Lung cancer is a disease of people over 40, with the peak incidence in the seventh decade of life. In the world and in Poland, it is the most common malignant neoplasm in men; women are more likely to develop breast and colorectal cancer, but with the growing number of women addicted to nicotine, especially young women, the incidence of this type of cancer is also increasing.

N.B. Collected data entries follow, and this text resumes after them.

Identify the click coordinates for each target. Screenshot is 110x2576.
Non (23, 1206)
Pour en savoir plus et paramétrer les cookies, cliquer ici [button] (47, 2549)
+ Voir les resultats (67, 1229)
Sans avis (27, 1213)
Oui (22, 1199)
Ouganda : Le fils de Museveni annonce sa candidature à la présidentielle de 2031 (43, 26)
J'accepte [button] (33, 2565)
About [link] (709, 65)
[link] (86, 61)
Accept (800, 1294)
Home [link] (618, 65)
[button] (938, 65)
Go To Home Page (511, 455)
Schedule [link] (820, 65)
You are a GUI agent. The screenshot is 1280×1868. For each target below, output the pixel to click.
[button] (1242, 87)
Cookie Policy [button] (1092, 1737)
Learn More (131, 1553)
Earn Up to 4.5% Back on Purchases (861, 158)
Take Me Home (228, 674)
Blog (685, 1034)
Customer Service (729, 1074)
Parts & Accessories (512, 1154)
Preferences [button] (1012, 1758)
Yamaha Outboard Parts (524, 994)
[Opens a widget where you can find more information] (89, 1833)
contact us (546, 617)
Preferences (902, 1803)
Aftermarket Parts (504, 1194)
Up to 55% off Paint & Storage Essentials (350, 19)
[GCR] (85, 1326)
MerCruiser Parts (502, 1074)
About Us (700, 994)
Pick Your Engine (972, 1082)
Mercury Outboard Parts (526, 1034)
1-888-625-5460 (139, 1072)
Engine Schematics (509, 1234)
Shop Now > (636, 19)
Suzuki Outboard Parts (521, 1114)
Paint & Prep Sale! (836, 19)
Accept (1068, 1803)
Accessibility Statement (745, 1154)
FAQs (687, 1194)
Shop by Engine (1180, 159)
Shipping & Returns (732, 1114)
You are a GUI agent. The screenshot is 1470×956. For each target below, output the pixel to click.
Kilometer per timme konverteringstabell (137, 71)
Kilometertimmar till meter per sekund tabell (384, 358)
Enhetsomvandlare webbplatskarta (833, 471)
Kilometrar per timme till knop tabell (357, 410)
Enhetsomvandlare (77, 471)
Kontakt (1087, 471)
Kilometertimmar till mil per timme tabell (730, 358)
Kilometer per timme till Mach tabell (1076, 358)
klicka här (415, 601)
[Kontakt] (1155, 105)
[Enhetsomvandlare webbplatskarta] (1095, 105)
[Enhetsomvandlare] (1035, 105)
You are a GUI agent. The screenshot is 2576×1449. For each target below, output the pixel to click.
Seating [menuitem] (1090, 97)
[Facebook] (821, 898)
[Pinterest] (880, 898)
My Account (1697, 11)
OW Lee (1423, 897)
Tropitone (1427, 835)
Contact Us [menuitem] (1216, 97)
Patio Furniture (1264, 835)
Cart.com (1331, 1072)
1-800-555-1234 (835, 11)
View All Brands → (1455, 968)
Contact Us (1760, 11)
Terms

Lung cancer (lung cancer) – symptoms
Early lung cancer does not usually cause any discomfort. If symptoms are present, they are often underestimated or attributed to other medical conditions experienced by smokers, such as chronic obstructive pulmonary disease. The persistence of cough or a change in its nature, coughing up bloody mucus, recurrent pneumonia in the same location require verification by means of a chest X-ray, possibly also further, extended diagnostics. Advanced lung cancer can present with shortness of breath, hoarseness, difficulty swallowing or chest pain. The first symptoms may also be caused by the so-called paranaoplastic syndromes or the presence of metastases, most often in the bones, liver and brain. Often with lung cancer developing into concealment there are so-called paraneoplastic syndromes
Guz Pancoasta – this is bronchial cancer, which is located in the upper part of the lung, on the left or right side. It is a tumor that spreads rapidly and infiltrates the surrounding area – the chest wall; pleura, ribs, vertebrae, nerve plexuses or vessels. The first symptom of this cancer is shoulder pain.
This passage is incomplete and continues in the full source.